Spreads / Spreads.LMDB

Low-level zero-overhead and the fastest LMDB .NET wrapper with some additional native methods useful for Spreads
http://docs.dataspreads.io/spreads/libs/lmdb/api/README.html
Mozilla Public License 2.0
80 stars 9 forks source link

Why no DirectBuffer overloads for PutAsync() ? #41

Closed BernMcCarty closed 4 years ago

BernMcCarty commented 4 years ago

And a follow-up question is: If I use Put() (not PutAsync) and I am using disableAsync: false in my environment, will the Put() go through the blocking queue as with PutAsync()?

I am using async/await and also using DirectBuffer and Put() and I get random crashes. All of the Spans under my DirectBuffers are on the stack so they are unaffected by GC. Version="2020.0.114"

buybackoff commented 4 years ago

I noticed that PutAsync is just Task.Run over Put and it should not be that way. Obviously this doesn't use the blocking queue. This method should not exists.

Do you really need background writes? I was thinking to remove this all together because the performance is not great, it's very hard to avoid allocations in that case. Or it will require quite complex rewrite as mentioned in #31.
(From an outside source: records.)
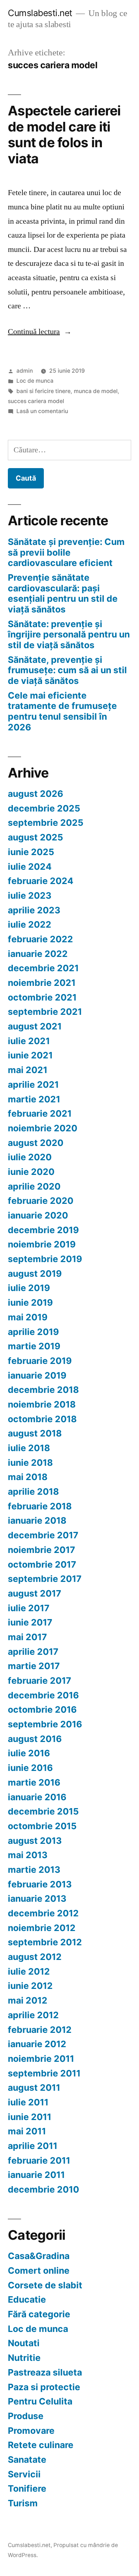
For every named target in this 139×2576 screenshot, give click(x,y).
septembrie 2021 (45, 1011)
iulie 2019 (29, 1287)
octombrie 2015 (42, 1826)
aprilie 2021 (33, 1084)
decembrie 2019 (43, 1230)
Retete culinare (40, 2444)
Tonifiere (27, 2488)
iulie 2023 (29, 895)
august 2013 (35, 1840)
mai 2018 (27, 1476)
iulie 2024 (30, 866)
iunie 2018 (30, 1462)
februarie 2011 (39, 2160)
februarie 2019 (40, 1360)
I am using async/await and also using DirectBuffer and Put() and I get random crashes.

If a write transaction starts on one thread and then jumps to another thread due to async/await - that is not supported by LMDB.

All of the Spans under my DirectBuffers are on the stack so they are unaffected by GC.

Do you use stackalloc and your memory is on the stack, or only DirectBuffers are on the stack?

BernMcCarty commented 4 years ago

I found my problem. I was so focused on my values that I forget about my Int64 keys. Once I placed the key bytes on the stack too everything started working. Now everything is really on the stack as I had claimed. I am using async/await only to enable me to fetch the next batch of data from mongo while I am putting the current batch into LMDB, but I am doing everything sync on the LMDB part and I just do one transaction per batch and it is working fine. I would like to understand your support for async better though (if you are going to keep going with it).

buybackoff commented 4 years ago

but I am doing everything sync on the LMDB part

Then you do not need background thread with the queue and async support from this library. That async support is needed if you use C# async/await inside a write transaction and the code inside such transaction could jump threads. I did that support "because I could", but in reality it's a very bad practice to keep LMDB transactions longer than needed, because this doesn't allow LMDB to reuse pages. And for single writer it is also useless.

So the crucial thing is to always do LMDB write transactions in one thread. In that case you are fine and should not care on which particular thread it's happening. Just do not jump threads inside transactions. Other than async/await this also applies to any blocking calls such as WaitHandles or locks.

Read transactions could span threads because MDB_NOTLS is forced in this (Spreads) library, as is mentioned in the readme.